III

CASI UNA SEMANA ANTES

Luego se dedicó al arrepentimiento, ¿cómo iba a irse del DF? ¿Cómo podría irse del DF? ¿Cómo le iba a gustar alejarse del DF? Lejos, de verdad lejos, no a Cuernavaca. ¿Y si no me dejan volver?, se preguntó riendo de sus paranoicos ataques de chilanguismo.

Al día siguiente llamó a Justo Vasco y rechazó el trabajo, decidió dejarse el bigote, buscó las últimas postales que le habían llegado de la muchacha de la cola de caballo, cubiertas de coloridos timbres portugueses. ¿Lisboa estaba a la vuelta de Madrid? Aceptó el encargo con un nuevo telefonazo, y juró que estaría en Madrid en dos o tres días.
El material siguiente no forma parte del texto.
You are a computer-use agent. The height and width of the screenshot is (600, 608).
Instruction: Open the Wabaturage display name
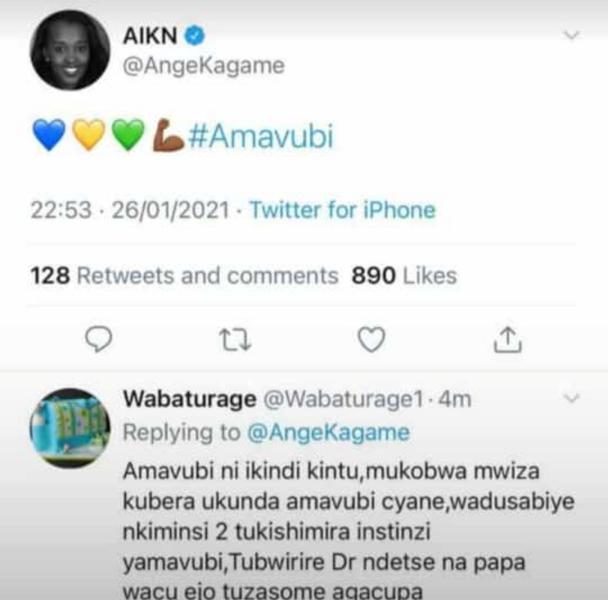(x=190, y=399)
Luego cenó carnitas, se empachó, tomó milanta y sal de uvas picot toda la noche en medio de eructos y diarrea. Llamó en la mañana de nuevo para decir que no podía irse, que estaba malísimo.

Recorrió la ciudad diciendo que sólo era un paseo, pero consciente de que se estaba despidiendo. Le gustaban los preparativos navideños, las lucecitas, la trampa sentimental. El trato de turistas que las autoridades del DF estaban dando a los nativos. En el mercado de Medellín compró dos docenas de guajolotes de barro, un burro, tres serpientes y un nopal con un pajarito bizco encima, para montar sobre su refri una versión personal de un nacimiento. Atea e iconoclasta, sin dioses ni pastorcitos. Buscó hasta encontrar en el clóset los restos del nacimiento que había montado en el 85, luego reunió su tesoro: hartos guajolotes, unos nopales floreados que terminaban en el nacimiento de un río, un gallo cojo, un conejo cogiéndose a un pollo, o algo así de kamasútrico, y dos cisnes verde bandera. Montó el nacimiento y se fue a bailar.

Se había inscrito en unas clases de merengue en la Casa de la Cultura de la colonia Condesa, llevaba asistiendo tres semanas y en la aventura encontraba la penitencia. Noches enteras con dolores de columna. La pierna rota tantas veces cobraba su precio en vértebras fuera de lugar, apretando los nervios, en músculos estirados como cables. Sin embargo no estaba nada mal eso de ir a bailar con adolescentes pecaminosas y amas de casa cincuentonas, sirvientas tímidas y lecheros rumbosos. El merengue era democrático. Detectives tuertos, choferes prófugos de sus patrones, tenderas del mercado de Michoacán, un encargado de gasolinera, tres amas de casa que ese mes se habían pintado el pelo de rojo, un estudiante de física con lentes oscuros. El merengue era solidario: a la tercera clase todos parecían paralíticos y se confesaban sus amores frustrados; habían corrido a un ayudante del maestro priísta por tratar de hacer reclutamientos chafas, y sabían tanto de Santo Domingo, cuna indiscutible del merengue, como Colón en un buen día.

Horas más tarde, en la puerta de la Casa de la Cultura, y por culpa del recuerdo y la promesa de asistir a la próxima clase, decidió que no se iba a ir a ningún lado, que fuera del DF era cadáver, que esta ciudad era su ciudad, la única que le interesaba. Había bailado como poseído, sudado como loco, aprendido un pasito en el que se avanzaba de costado con los brazos arriba y las palmas abiertas, girado hasta encontrar en el mareo una respuesta. Obviamente, no iba a ningún lado.

A la mañana siguiente tomó el avión.